Domestication of poison ivy

Ed Falk falk at peregrine.Sun.COM
Wed Nov 18 18:20:52 EST 1992


In article <1992Nov13.152842.5843 at infonode.ingr.com> jimreed at b23b.b23b.ingr.com writes:
>In article <BxMIuM.Moq at news.cso.uiuc.edu>, cl27111 at uxa.cso.uiuc.edu (Christopher  Lindsey) writes:
>|> 	This brings up the interesting issue of ethics in gardening.  Is it
>|> ethical for people to plant species that may damage native habitats (i.e.
>|> kudzu, Purple loosestrife) if they find it attractive?  Is it ethical to
>|> plant harmful plants that have the ability to spread off of your own
>|> property, such as Poison ivy?
>|> ...
>|> Just thought I'd bring that up...  :)
>
>Personally, I'd call the topic of ethics in gardening odd rather than
>interesting (or perhaps interesting because it's odd).  But anyway,
>let me extend your questions.
>
>Is it ethical for people to kill native plants if they find them
>unattractive?  Is it ethical to kill harmful plants that have sprung
>up volunteer?

Yes, and yes; because you're limiting the damage to the area where you
kill the plants.  (Unless, of course, you're killing endangered species.)

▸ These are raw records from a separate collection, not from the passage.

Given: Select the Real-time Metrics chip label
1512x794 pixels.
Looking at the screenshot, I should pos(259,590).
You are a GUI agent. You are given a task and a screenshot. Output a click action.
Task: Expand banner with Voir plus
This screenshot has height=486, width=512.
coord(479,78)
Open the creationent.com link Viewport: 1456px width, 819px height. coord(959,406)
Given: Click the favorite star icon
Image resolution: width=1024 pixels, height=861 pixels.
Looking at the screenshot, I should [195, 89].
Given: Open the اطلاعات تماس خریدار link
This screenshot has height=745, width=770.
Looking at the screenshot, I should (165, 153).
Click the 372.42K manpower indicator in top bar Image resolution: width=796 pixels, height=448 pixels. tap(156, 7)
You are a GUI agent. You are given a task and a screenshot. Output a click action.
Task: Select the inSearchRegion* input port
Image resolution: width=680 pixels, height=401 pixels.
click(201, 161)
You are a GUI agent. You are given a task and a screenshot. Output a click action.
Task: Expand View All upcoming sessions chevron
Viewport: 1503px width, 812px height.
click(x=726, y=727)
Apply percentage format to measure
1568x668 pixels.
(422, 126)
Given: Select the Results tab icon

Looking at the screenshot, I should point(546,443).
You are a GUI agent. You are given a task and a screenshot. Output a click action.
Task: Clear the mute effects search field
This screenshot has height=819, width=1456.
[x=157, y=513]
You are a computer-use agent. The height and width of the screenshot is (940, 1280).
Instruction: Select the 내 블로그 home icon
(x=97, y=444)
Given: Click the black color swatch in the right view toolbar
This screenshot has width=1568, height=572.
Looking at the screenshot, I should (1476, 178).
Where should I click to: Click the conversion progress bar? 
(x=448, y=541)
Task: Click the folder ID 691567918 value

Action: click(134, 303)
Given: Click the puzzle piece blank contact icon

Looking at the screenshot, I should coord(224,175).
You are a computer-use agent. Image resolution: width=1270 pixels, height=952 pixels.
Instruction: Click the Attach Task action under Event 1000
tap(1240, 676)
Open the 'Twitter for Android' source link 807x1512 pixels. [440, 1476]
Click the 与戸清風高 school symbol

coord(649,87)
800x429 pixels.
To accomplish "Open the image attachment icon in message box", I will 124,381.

If you import noxious non-natives; it's almost a certainty that the
damage will spread.  See kudzu in the south, killer bees in South
America, rabbits in Australia, snails in Northern CA for examples.

		-ed falk, sun microsystems
		 sun!falk, falk at sun.com
To be loyal to rags, to shout for rags, to worship rags, to die for rags 
-- that is a loyalty of unreason, it is pure animal (Mark Twain).